オランダ名手が吐露「辛いよ」 批判される”クーマン采配”は「全員が分かっていた」

オランダDFダンフリースが日本戦に言及
オランダ代表は現地時間6月14日、北中米共催ワールドカップ(W杯)のグループリーグF組の初戦で日本代表と対戦し、2-2で引き分けた。2度のリードを守り切れずに勝ち点を落とす結果に。DFデンゼル・ダンフリース(インテル)は「日本が非常にいいチームで規律正しい選手が揃っていることは分かっていた」と試合を振り返った。
オランダは後半5分にセットプレーの二次攻撃からキャプテンのDFフィルジル・ファン・ダイクのヘディングシュートで先制。一度追いつかれた直後にはFWクリセンシオ・サマーフィルが個人技から左足のシュートを日本ゴールに突き刺して勝ち越しに成功した。しかし、センターバックの選手を投入して守備固めを行った終盤にコーナーキックから失点し、ドロー決着となった。オランダの立場としては勝ち点2を落とした結果といえるだろう。
ダンフリースは右サイドバックとしてフル出場。試合後、スポーツ専門放送局「ESPN NL」のインタビューでは引き分けという結果に浮かない表情を浮かべていることを指摘され、「もちろん、2度もリードしたんだ。あんなに遅い時間に追いつかれるのは辛いよ。それだけだ」と語った。
長身選手が揃うなかで、日本にセットプレーで同点弾を奪われた。その点については「2失点目はセットプレーからだった。それについては簡単に分析できると思う。2回ブロックされたと思うし、彼(小川航基)が少し簡単にフリーになりすぎてしまった。まあ、分析が必要だね」と振り返った。
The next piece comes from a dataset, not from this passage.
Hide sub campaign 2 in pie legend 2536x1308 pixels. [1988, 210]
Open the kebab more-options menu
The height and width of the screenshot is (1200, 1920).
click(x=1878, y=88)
日本との初戦についてはしっかりと準備して臨んだとしたうえで「結果はもちろん(想定と)違う」と語り、「日本が非常に良いチームで、規律正しい選手たちが揃っていることは分かっていた。後半のいくつかの場面ではライン間でチャンスを作り、危険な場面も作れたと思う。十分なチャンスはあったけど結局ゴールを割ることができなかった。相手GKの好セーブもいくつかあったしね」と日本のクオリティーの高さを称賛していた。
オランダは勝ち越し直後に前線で脅威となっていたFWドニエル・マレンを下げてベテランのFWメンフィス・デパイを投入。さらに残り10分を切ったところでDFナタン・アケを投入し、センターバックを増やして守備を固めた。結果的にはこれらの交代策が裏目に出たとロナルド・クーマン監督の采配に対する批判的な声も現地メディアで挙がっていたが、ダンフリースは「あの時点では守り切らなければならないことは全員が分かっていた。ネイサン(・アケ)を投入して、より守備的な布陣(5バック)に変更した。それによって相手に決定的な場面は作らせなかったと思う」と一定の手応えがあったと話した。
第2戦は初戦でチュニジア代表に5-1と快勝したスウェーデン代表との激突する。30歳のDFは「(日本戦の)結果は残念だけど、さっきも言ったように日本は良いチームだ。初戦だし、改善の余地はある。それは良いことだ」とスウェーデン戦に向けて気持ちを新たにしていた。